══ Texte source
Registre littéraire
par João Ribeiro
par João Ribeiro
Mara Lobo, Parc industriel, São Paulo, s. n.
Mara Lobo, ou Pagu,
comme nous le révèle une note bibliographique de ce journal,
s’est faite ouvrière pour connaître la vie prolétaire sous tous ses aspects de
misère morale victime de l’exploitation des millionnaires.
Quel que soit l’excès
littéraire de ce roman anti-bourgeois, la vérité ressort involontairement de
ces pages véhémentes et tristes. Les mêmes misères et exploitations existent à
l’intérieur de la bourgeoisie, dans la lutte sentimentale qui oppose les forts
et les habiles aux êtres faibles et sans défense. On ne peut nier que le bourgeois n’est qu’un surnom de l’exploiteur quelle que soit son origine de classe, indistinctement. C’est un surnom littéraire quand les victimes sont
humbles et sans protection, sans argent et sans ressources. Alors, le prétendu
bourgeois encourage et fomente les tendances érotiques des malheureuses qui lui
tombent entre les mains, par ambition, sous la force de désirs irrépressibles
de vanité, de luxe et d’oisiveté. Elles paraissent alors des victimes, quand il
n’est pas rare qu’elles soient également des bourreaux, et elles font leurs
affaires comme elles peuvent. Enfin, l’argent est la cause principale de ces
drames plus ou moins honteux et ignorés. Quoi qu’il en soit, les faits sont
positifs et les misérables créatures s’élèvent et retombent selon ce rythme de
dépravation et d’aventure.
Mara Lobo a choisi son
thème dans la classe prolétaire la plus prédisposée à ces catastrophes
amoureuses et lubriques. Les filles que le Moloch de l’industrie prépare au
sacrifice forment une armée dans les grandes villes industrielles. Elles sont
comme ces domestiques qui profitent de ce qu’elles appellent l’anse du panier*.
Naturellement, ceux qui
profitent sont les bourgeois, parce qu’ils ont plus d’argent et qu’ils peuvent
le consacrer à ces dépenses marginales, sans travail de contrainte et presque
sans crime, au sens de la loi, qui
est essentiellement bourgeoise.
Le roman de Mara Lobo
est un pamphlet admirable d’observations et de probabilités.
La phrase qui suit
définit l’esprit du livre :
« À travers les cent rues du Brás, la longue file matinale des enfants
naturels de la société. Enfants naturels parce qu’ils se distinguent des autres
qui ont eu de copieux héritages et accès à tout dans la vie. La bourgeoisie a
toujours des enfants légitimes. Même si les épouses vertueuses sont adultères… »
Il y a dans ces lignes
quelques morceaux de vérité. Et c’est pourquoi, sans être intégralement
authentique, le livre de Mara Lobo n’est pas l’un de ces mensonges de la
convention sociale.
Les descriptions sont
magnifiques et les dialogues entre les filles qui, le lundi, sortent en
direction des usines, sont de cette teneur :
« — Moi je me marierai qu’avec un travailleur.
════
══ Entrées fournies
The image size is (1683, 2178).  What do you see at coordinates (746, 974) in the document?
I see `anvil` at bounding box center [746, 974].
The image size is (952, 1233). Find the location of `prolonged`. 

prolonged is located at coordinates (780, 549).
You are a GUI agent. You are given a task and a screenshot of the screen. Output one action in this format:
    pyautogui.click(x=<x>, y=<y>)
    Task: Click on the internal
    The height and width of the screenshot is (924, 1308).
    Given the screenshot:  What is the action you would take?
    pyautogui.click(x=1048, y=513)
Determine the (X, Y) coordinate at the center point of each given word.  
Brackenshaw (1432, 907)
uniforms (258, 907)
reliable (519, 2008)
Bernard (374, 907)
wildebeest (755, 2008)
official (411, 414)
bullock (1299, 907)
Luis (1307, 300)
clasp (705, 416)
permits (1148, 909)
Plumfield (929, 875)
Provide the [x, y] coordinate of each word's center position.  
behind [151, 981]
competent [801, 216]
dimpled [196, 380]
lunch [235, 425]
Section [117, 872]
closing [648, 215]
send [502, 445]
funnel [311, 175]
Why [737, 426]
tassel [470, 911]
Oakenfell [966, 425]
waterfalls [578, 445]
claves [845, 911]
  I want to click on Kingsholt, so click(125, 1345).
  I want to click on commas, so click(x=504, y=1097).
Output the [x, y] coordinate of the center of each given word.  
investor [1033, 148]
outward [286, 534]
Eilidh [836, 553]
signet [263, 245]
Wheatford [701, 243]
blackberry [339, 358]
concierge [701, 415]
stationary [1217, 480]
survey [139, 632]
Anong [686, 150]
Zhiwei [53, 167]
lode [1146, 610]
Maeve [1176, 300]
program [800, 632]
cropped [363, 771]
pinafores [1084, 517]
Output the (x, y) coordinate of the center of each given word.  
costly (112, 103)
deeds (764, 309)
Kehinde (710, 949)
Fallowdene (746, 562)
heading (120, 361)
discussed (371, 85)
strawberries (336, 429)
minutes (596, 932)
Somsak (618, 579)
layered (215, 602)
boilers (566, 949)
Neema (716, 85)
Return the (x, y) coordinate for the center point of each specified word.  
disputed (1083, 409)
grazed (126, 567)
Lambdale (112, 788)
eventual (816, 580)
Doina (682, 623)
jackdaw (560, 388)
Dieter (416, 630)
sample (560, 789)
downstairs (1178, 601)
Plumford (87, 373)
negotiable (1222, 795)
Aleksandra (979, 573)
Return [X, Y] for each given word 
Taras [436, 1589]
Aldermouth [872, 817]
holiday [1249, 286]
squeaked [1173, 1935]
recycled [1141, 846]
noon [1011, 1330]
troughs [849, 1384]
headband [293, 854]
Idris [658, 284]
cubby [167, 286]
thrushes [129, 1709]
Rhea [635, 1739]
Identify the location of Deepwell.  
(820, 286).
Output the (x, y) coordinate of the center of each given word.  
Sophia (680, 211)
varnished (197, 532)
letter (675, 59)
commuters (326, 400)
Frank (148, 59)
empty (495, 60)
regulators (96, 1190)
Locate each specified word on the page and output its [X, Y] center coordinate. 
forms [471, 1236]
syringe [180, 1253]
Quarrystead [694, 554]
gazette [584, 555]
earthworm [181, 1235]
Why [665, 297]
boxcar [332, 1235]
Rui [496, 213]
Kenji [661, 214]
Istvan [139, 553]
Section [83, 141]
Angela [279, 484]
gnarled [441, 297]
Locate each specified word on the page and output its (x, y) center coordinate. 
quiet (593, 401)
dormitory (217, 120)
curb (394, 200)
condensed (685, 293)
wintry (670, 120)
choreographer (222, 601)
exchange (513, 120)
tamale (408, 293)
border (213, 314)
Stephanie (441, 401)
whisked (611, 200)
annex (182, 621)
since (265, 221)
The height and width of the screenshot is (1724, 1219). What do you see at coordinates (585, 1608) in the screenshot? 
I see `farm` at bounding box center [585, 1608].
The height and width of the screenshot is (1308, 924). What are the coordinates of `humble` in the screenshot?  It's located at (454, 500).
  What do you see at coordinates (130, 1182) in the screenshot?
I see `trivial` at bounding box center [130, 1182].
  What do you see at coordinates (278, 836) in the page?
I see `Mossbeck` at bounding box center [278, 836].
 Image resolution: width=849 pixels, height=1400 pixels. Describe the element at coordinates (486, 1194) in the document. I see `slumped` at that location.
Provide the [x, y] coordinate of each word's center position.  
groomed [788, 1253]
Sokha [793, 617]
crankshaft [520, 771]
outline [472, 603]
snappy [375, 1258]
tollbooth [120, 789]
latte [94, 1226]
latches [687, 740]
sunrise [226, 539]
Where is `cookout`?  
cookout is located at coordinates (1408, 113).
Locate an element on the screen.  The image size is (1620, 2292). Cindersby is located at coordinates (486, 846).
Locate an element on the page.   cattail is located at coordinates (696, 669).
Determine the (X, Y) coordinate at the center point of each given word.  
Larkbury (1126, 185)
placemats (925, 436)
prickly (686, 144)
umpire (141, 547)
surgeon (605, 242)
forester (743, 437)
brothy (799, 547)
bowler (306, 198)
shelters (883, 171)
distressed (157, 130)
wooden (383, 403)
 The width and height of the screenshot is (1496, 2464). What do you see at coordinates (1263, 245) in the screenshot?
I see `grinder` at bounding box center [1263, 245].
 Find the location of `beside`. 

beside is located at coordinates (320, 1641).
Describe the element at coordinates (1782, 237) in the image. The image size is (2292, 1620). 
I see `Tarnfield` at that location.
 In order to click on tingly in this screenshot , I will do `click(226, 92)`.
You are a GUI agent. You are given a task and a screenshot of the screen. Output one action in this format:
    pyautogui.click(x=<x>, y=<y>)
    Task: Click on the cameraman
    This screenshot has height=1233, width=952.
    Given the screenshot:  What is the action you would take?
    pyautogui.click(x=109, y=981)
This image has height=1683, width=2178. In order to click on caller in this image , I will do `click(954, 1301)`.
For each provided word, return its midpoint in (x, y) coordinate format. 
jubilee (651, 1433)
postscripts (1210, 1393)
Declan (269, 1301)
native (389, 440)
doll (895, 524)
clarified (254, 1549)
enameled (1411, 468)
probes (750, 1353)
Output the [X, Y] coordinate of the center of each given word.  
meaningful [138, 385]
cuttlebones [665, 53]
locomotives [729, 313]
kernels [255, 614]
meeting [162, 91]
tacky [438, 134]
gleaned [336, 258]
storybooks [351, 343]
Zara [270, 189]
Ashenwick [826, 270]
════
Énoncé A: Recopiez mot pour mot le passage du texte source qui va de « Il y a dans » à « convention sociale. », ces deux bornes comprises.
Énoncé B: Relevez, dans le texte source, tous les objets des « désirs irrépressibles » sous la force desquels les malheureuses tombent entre les mains du prétendu bourgeois.

Réponse complète A:
Il y a dans ces lignes
quelques morceaux de vérité. Et c’est pourquoi, sans être intégralement
authentique, le livre de Mara Lobo n’est pas l’un de ces mensonges de la
convention sociale.

Réponse complète B: La vanité, le luxe et l'oisiveté.